Given request.
Copy the records below word for word, keeping every line as it stands.

Supplied material.
☆ ☆ ☆ ☆ ☆ ☆ ☆
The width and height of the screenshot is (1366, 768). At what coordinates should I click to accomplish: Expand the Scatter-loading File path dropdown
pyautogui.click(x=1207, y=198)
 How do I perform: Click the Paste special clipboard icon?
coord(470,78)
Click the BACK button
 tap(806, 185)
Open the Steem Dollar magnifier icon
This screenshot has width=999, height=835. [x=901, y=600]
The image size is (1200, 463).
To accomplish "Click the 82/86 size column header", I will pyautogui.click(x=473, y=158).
☆ ☆ ☆ ☆ ☆ ☆ ☆
Task output.
The width and height of the screenshot is (1366, 768). At what coordinates should I click to accomplish: Expand the Scatter-loading File path dropdown
pyautogui.click(x=1207, y=198)
 How do I perform: Click the Paste special clipboard icon?
coord(470,78)
Click the BACK button
 tap(806, 185)
Open the Steem Dollar magnifier icon
This screenshot has width=999, height=835. [x=901, y=600]
The image size is (1200, 463).
To accomplish "Click the 82/86 size column header", I will pyautogui.click(x=473, y=158).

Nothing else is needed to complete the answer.